After applying clamping pressure to the container and causing the desired amount of liquid to flow out of the container,
Through this communication part, external air flows in,
Therefore, the container can be restored to its original shape and can be used continuously.

c Compared to a flat membrane-like liquid filtration medium, since hollow fibers are used, a large filtration area can be easily obtained, and a hollow fiber module of a compact filtration medium can be formed. A relatively large force is not required for squeezing the liquid, and the liquid can be easily filtered, that is, purified.

d The hollow fiber module can be installed inside the container so that it communicates with the liquid outlet of the cap, so there is no need to provide a filtration housing outside the container, making it a very compact and simple liquid purification device. You can.

e The hollow fiber module has a very simple structure and can be manufactured by bundling hollow fibers and bonding the ends with adhesive, making it easy to use for the intended purification device.
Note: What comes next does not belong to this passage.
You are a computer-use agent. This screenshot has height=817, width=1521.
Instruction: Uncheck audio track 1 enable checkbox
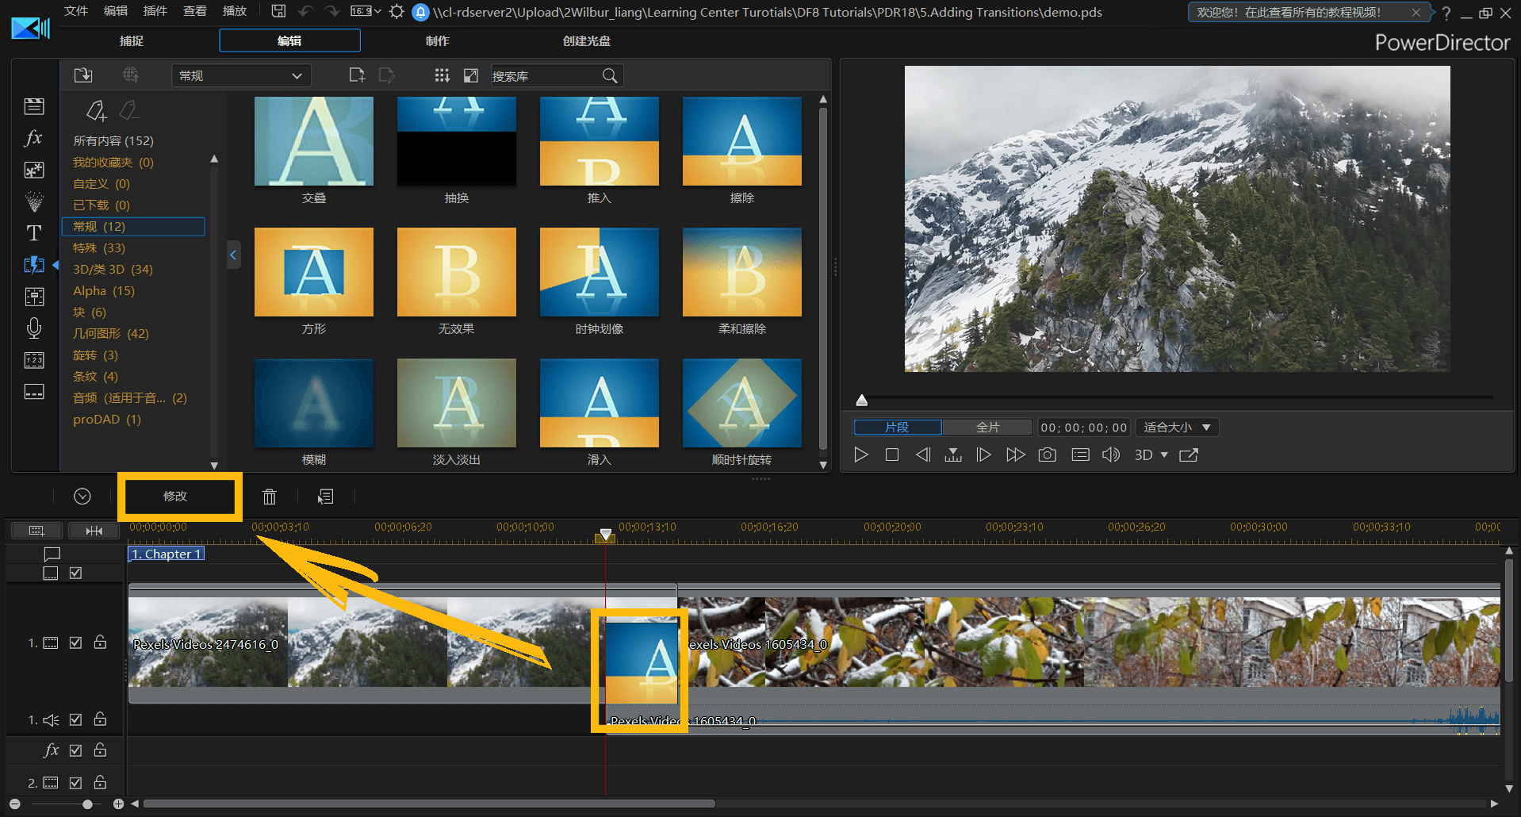click(x=75, y=719)
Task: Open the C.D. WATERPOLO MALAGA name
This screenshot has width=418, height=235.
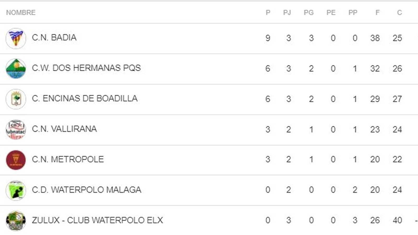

Can be easily manufactured.

f Since the hollow fiber module is attached directly or indirectly to the inside of the cap, the hollow fiber module together with the cap can be easily removed, and once the aqueous liquid in one container body is exhausted, the specified can be easily attached to the opening of another container body filled with an aqueous liquid.

g. Hydrophilic porous hollow fibers that can be sterilized are used to purify the aqueous liquid in the container, so a sterile liquid can be easily sterilized by just applying light pressure with fingers or the like.

h By using a hydrophobic porous member provided in the communication part, which is an air inflow hole, as a sterilizable membrane or hollow fiber, contamination of the liquid in the container by bacteria, etc. can be effectively prevented. .

[Brief explanation of the drawing]

FIG. 1 is an enlarged sectional view of essential parts of an example of a simple liquid purification device according to the present invention, and FIG. 2 is a plan view of a cap used in such a device.
FIG. 3 is an explanatory view of the - cross section in FIG. 1, FIG. 4 is a sectional view corresponding to FIG. 1 showing another example of the present invention, and FIGS. FIG. 10 is a vertical cross-sectional explanatory view showing still another example of such a simple liquid purification device [however, FIG. 5 a is a partial sectional view, and FIG. 5 b is a partially enlarged explanatory view]. FIG. 9 is a partially enlarged explanatory diagram of the embodiment shown in FIG. 9; 2: Container body, 4: Opening, 6: Mounting part, 8:
Cap, 10: Liquid outlet, 12: Outlet, 1
4: Liquid leak prevention piece, 16: Liquid passage, 18: Conduit section, 20: Hollow fiber module, 22: Hydrophilic porous hollow fiber, 24: Hollow fiber holding section, 26: Hollow fiber opening, 28: Cover/ Skirt, 30: aqueous liquid, 32: hole, 34: communication section, 36: hydrophobic porous membrane, 38: pipe.

Claims (1)

[Scope of utility model registration request] A container comprising a purified liquid outlet and an air inlet that communicates with the outside only through a hydrophobic porous membrane, and is made of an elastic material that can be compressed and can return to its original shape when released from the clamping pressure; A hydrophilic porous hollow fiber membrane capable of inhibiting bacteria is housed in a container, and only one surface of the hydrophilic porous hollow fiber membrane faces a space communicating with a purified liquid outlet. Simple liquid purification device.